When optimizing a box's surface area, the goal is to use the least amount of material, which is crucial in manufacturing to reduce costs. We need to look at the total area of the box's surfaces, which includes the base and sides, since the box has an open top. This can be expressed mathematically as the sum of these areas. With a defined volume, the challenge is to express the surface area purely in terms of one variable.

The equation for surface area, in this case, becomes:

• Area of base: \( x^2 \)
• Area of sides: \( 4xh \)

By substituting \( h \) from the volume equation, the surface area reflects both base and height, leading to a simplified expression that allows for easier optimization. Once the surface area is expressed in this manner, calculus provides a way to find the optimal dimensions that minimize the material.

Derivatives are a foundational tool in calculus, allowing us to find rates of change and identify extreme values. In optimization problems like minimizing the surface area of a box, we use derivatives to determine where a function increases or decreases.

First, we need to find the derivative of the surface area function \( S \) with respect to \( x \). This involves differentiating each term in the surface area equation:

• The derivative of \( x^2 \) is \( 2x \).
• The derivative of \( \frac{128,000}{x} \) is \( -\frac{128,000}{x^2} \).

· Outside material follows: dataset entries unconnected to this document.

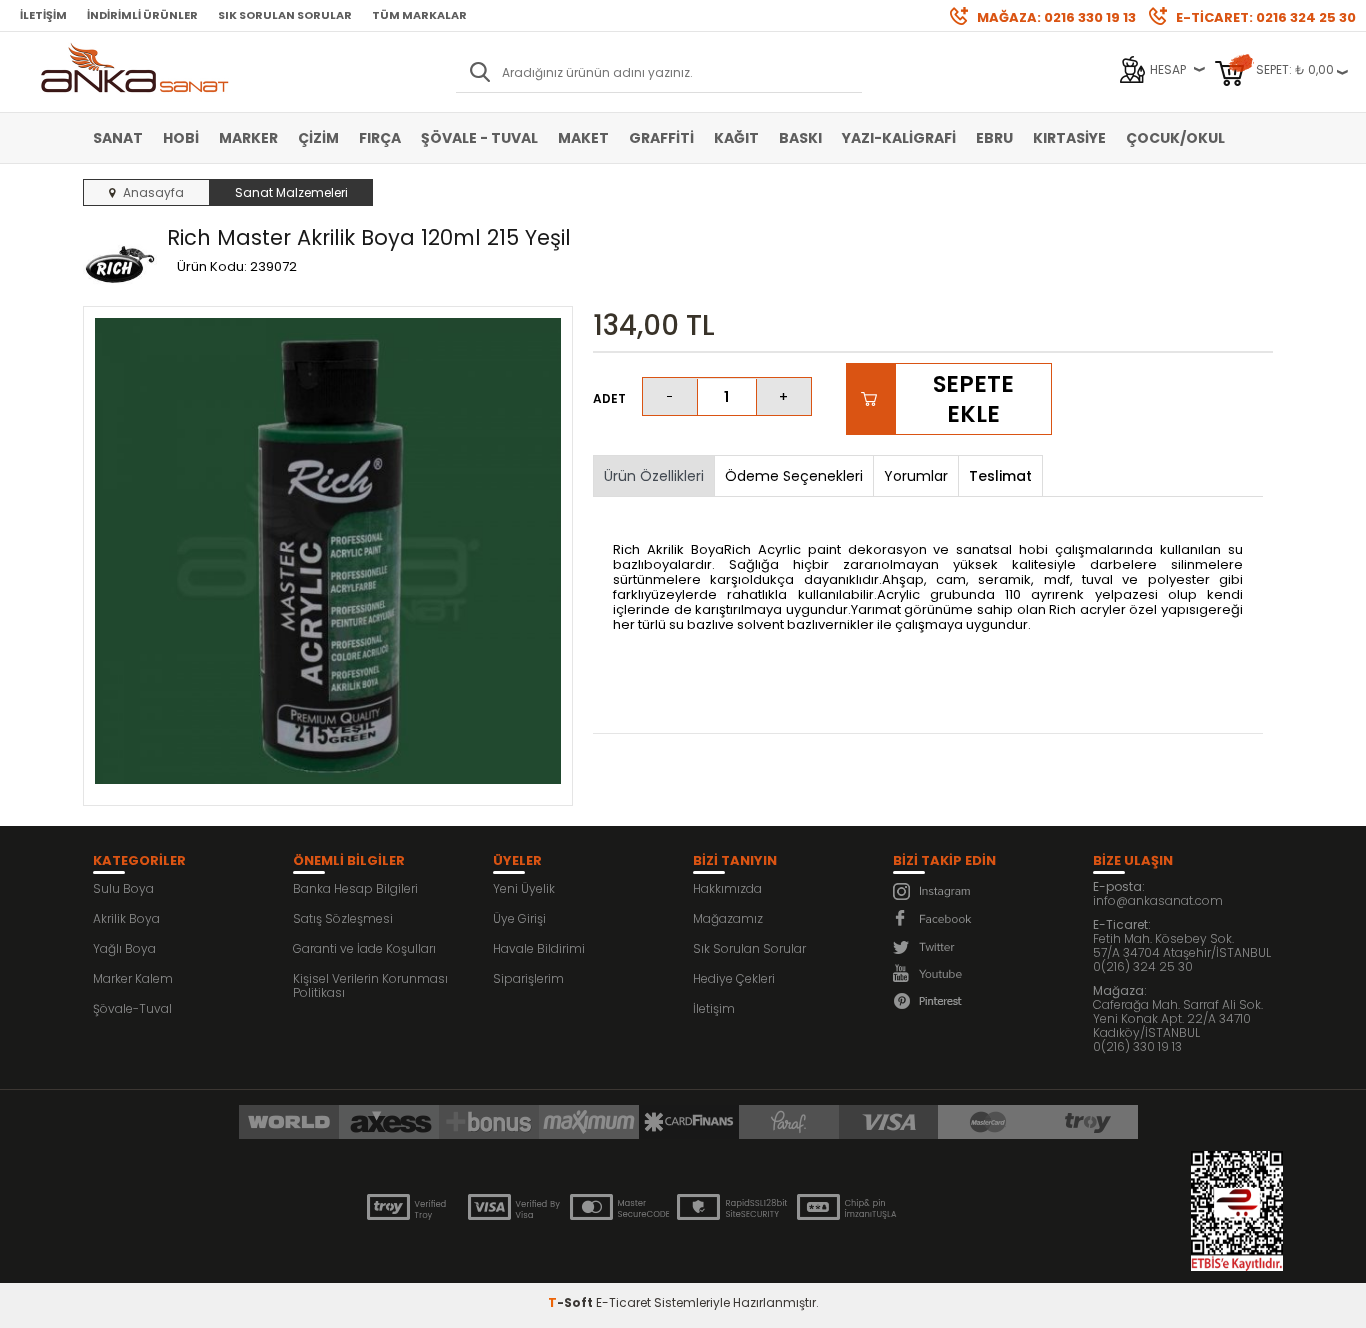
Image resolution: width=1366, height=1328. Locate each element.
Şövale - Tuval (479, 138)
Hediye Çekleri (734, 978)
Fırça (380, 138)
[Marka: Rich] (120, 263)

Setting this derivative equal to zero, \( \frac{dS}{dx} = 0 \), helps locate potential minimum points by solving for \( x \). This is because a derivative equal to zero indicates a flat point where the function might present a minimum or maximum.

Identifying critical points is essential in determining the spots where our function behaves minimally or maximally. For surface area minimization, after finding the first derivative and setting it to zero, the solutions represent potential critical points.

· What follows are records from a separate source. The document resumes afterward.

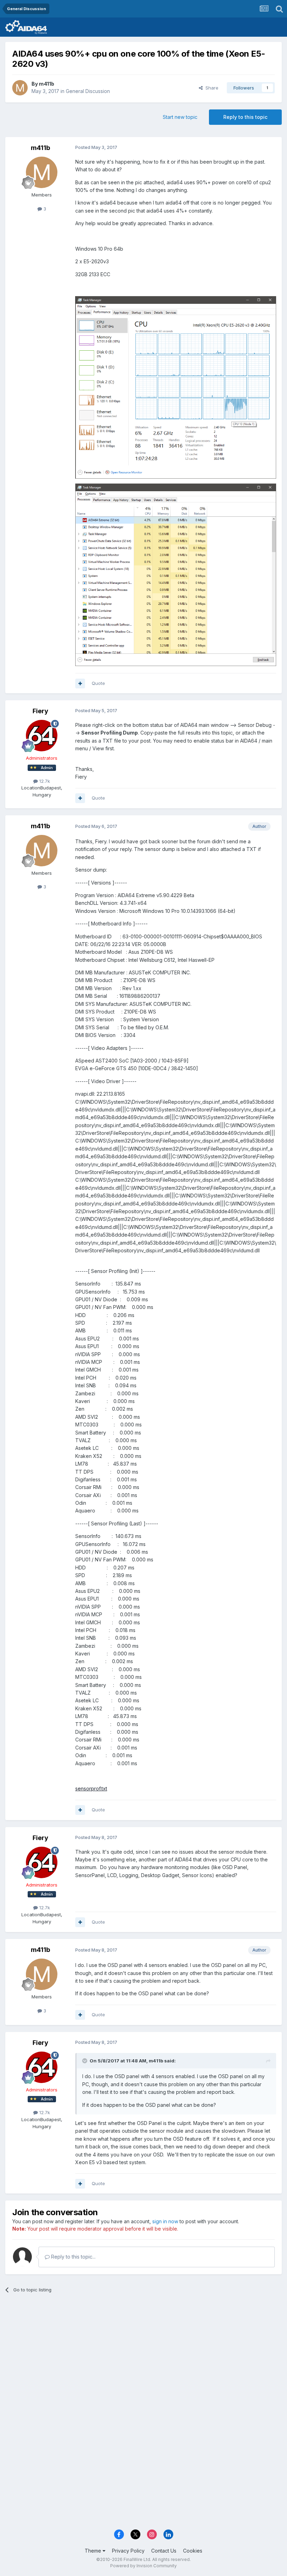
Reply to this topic (245, 117)
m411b (46, 84)
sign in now (165, 2221)
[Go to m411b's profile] (20, 87)
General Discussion (88, 91)
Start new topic (180, 117)
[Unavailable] (175, 386)
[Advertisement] (143, 2353)
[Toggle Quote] (85, 2060)
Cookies (192, 2551)
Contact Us (163, 2551)
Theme (94, 2551)
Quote (98, 683)
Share (210, 88)
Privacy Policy (128, 2551)
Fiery (40, 711)
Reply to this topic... (73, 2257)
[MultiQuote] (80, 683)
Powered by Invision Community (143, 2565)
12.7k (44, 781)
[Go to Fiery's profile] (41, 735)
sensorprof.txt (91, 1788)
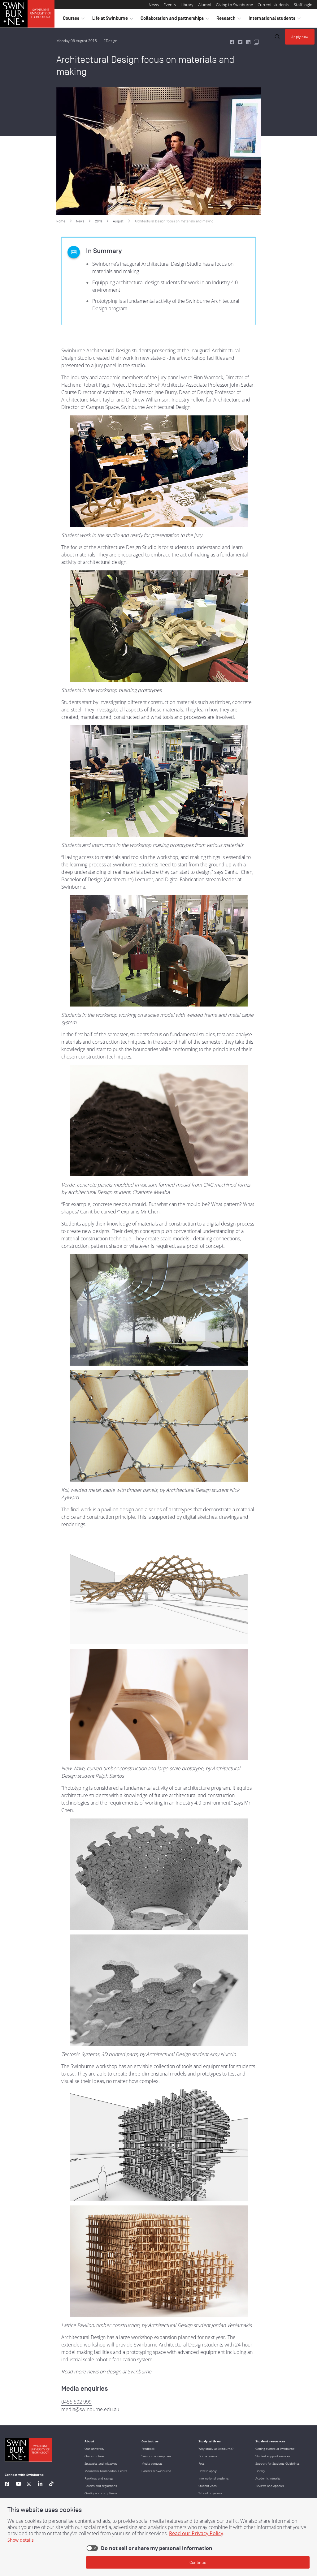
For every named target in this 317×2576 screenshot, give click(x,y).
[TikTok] (51, 2484)
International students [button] (275, 19)
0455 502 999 (76, 2401)
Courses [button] (74, 19)
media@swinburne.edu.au (90, 2409)
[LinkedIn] (40, 2484)
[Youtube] (18, 2484)
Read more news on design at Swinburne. (107, 2371)
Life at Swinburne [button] (112, 19)
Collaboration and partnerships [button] (175, 19)
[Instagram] (29, 2484)
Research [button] (228, 19)
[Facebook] (7, 2484)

In our example, solving \( 2x - \frac{128,000}{x^2} = 0 \) yields \( x = 40 \) cm. This is a candidate where the function might reach a minimum. However, merely finding critical points isn’t enough; we need to confirm whether these points are indeed minimums or maximums.

This confirmation can be performed using the second derivative test. A positive second derivative \( \frac{d^2S}{dx^2} > 0 \) indicates a point of minimum surface area. This test assures that choosing \( x = 40 \) cm leads to the least material used, fulfilling the optimization problem's requirements.